Zitat von: JarlFrank am 08. März 2016, 15:56:25
Im Mittelalter gab es genug Leute, die das Weltliche ganz aufgaben um sich dem Geistlichen zu widmen, sowohl unter Männern als auch unter Frauen.
Heute umso mehr. Das würde ich heute sogar anders, nämlich höher, bewerten, da viele Klostereintritte einfach in dem "Versorgt sein" begründet lagen. Mit verschiedenen Möglichkeiten von sozialen Hilfesystemen ist es heute nicht mehr nötig, Nonne oder Mönch zu werden, damit man was zu essen hat.
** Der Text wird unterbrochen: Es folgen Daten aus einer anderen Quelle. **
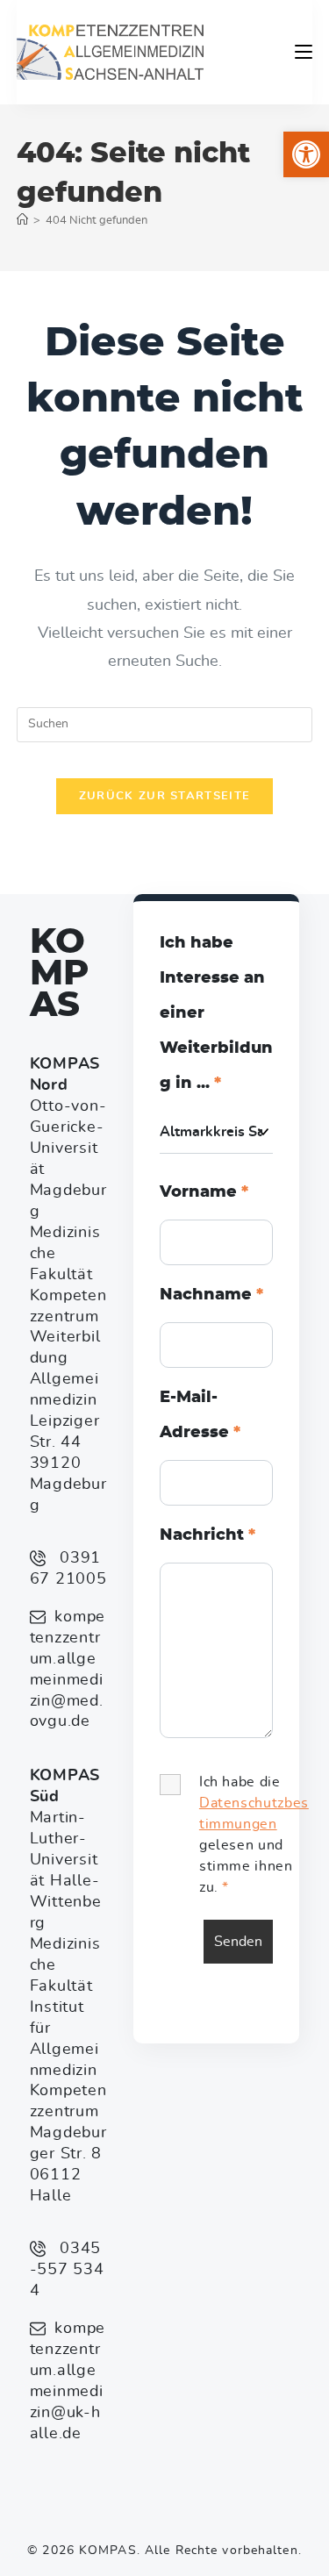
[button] (306, 154)
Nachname (211, 1295)
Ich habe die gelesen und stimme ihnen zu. (254, 1834)
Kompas (59, 974)
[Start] (22, 220)
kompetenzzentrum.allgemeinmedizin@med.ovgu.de (67, 1669)
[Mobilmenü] (303, 52)
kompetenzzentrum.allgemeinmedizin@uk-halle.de (67, 2381)
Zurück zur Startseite (164, 796)
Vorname (204, 1192)
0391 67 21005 (68, 1568)
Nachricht (207, 1535)
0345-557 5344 (67, 2270)
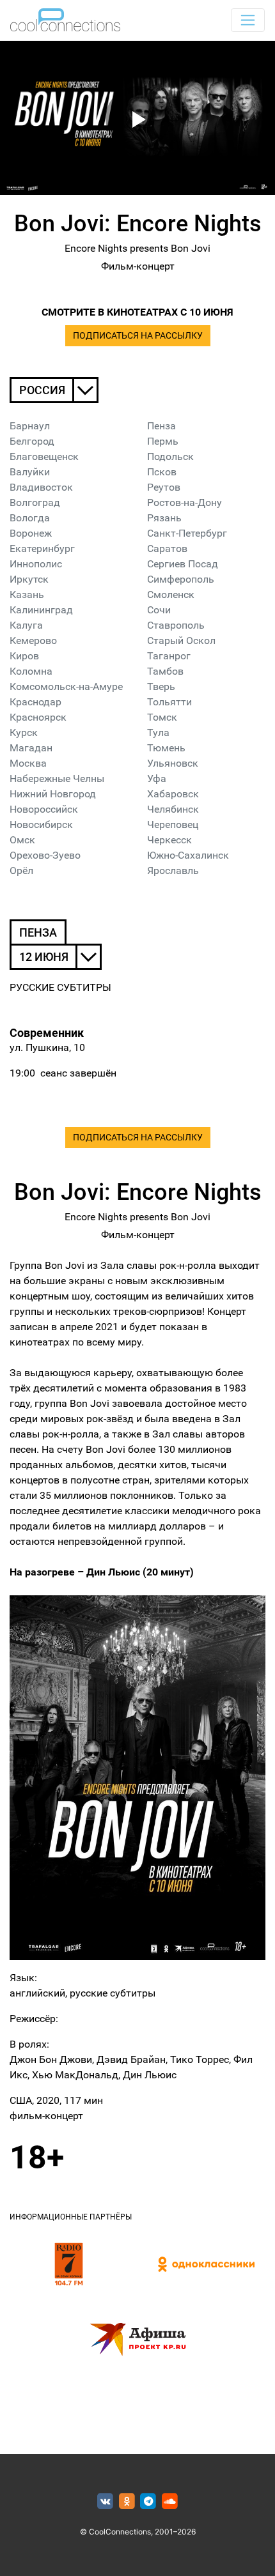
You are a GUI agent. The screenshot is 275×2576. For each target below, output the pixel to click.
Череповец (172, 824)
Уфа (156, 778)
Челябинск (173, 809)
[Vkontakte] (105, 2501)
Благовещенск (44, 456)
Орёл (21, 870)
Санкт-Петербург (187, 533)
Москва (28, 763)
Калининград (41, 610)
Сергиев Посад (182, 564)
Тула (158, 732)
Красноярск (38, 717)
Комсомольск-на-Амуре (66, 686)
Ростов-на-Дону (184, 502)
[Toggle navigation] (248, 20)
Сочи (159, 610)
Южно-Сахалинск (188, 855)
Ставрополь (176, 625)
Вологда (30, 518)
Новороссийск (44, 809)
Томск (162, 717)
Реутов (163, 487)
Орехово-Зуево (45, 855)
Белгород (32, 441)
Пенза (161, 426)
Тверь (161, 686)
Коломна (31, 671)
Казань (27, 594)
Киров (24, 656)
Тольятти (169, 702)
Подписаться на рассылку (138, 335)
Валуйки (30, 472)
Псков (162, 472)
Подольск (170, 456)
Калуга (26, 625)
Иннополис (36, 564)
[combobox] (54, 390)
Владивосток (41, 487)
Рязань (164, 518)
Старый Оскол (181, 640)
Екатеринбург (42, 548)
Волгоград (35, 502)
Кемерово (33, 640)
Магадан (31, 748)
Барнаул (30, 426)
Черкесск (169, 840)
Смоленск (170, 594)
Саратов (167, 548)
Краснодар (35, 702)
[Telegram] (148, 2501)
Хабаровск (173, 794)
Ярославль (173, 870)
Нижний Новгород (53, 794)
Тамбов (165, 671)
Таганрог (169, 656)
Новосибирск (41, 824)
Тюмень (166, 748)
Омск (22, 840)
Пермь (162, 441)
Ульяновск (172, 763)
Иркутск (29, 579)
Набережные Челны (57, 778)
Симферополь (180, 579)
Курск (24, 732)
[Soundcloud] (170, 2501)
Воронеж (31, 533)
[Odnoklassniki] (127, 2501)
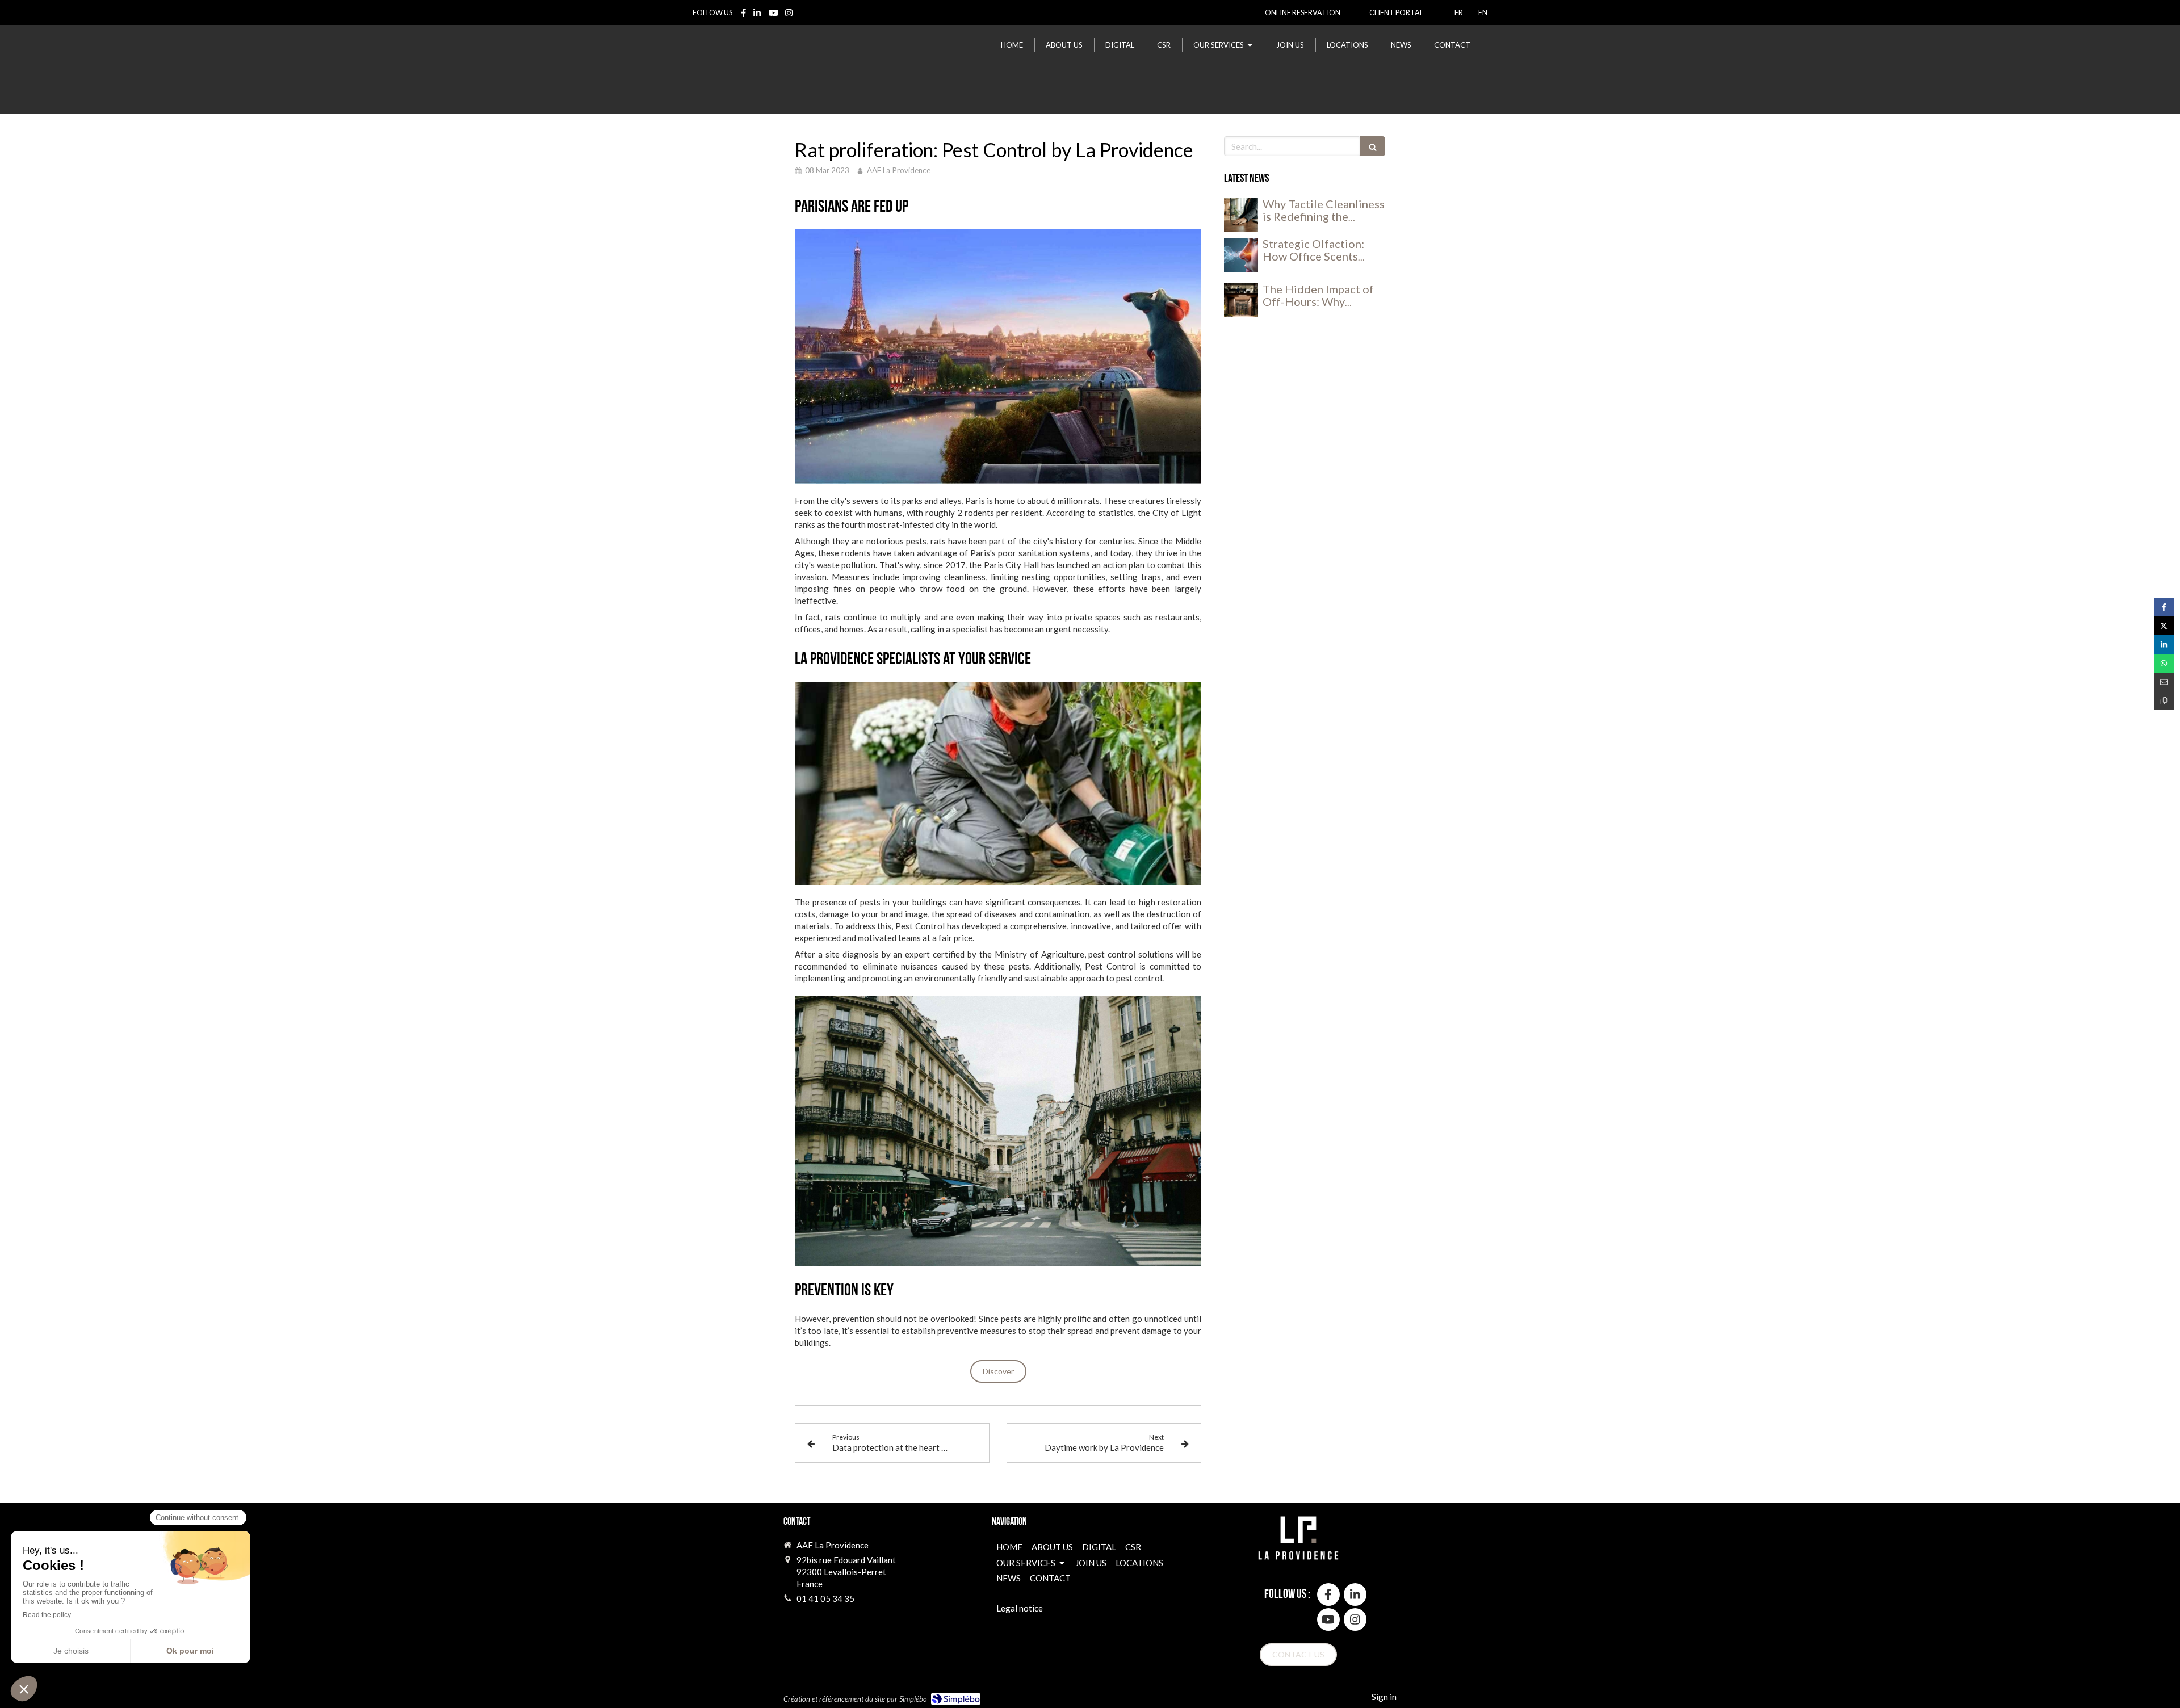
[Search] (1372, 146)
Zitat von: JarlFrank am 08. März 2016, 15:56:25
Ins Kloster gehen statt als Händler oder Handwerker einen Profit zu erarbeiten, oder auf Kreuzzug gehen statt seine eigenen Ländereien zu erweitern waren Alternativen, die von vielen wahrgenommen wurden, da Karriere eben nicht das Maß aller Dinge war.
Den Satz kannst Du nicht ernst meinen. Die meisten Leute, die auf einen Kreuzzug gingen (da sprechen wir nicht von Rittern in schimmernder Rüstung mit entsprechendem Anhang, sondern wesentlich geringer angesiedelt und teilweise nichtmal anständig gekleidet / bewaffnet), sind vor weltlicher Strafverfolgung geflohen oder haben einen Weg gesucht, zu materiellem Reichtum zu kommen.
Also in dem Sinne, wie er hier diskutiert wird: Karriere zu machen.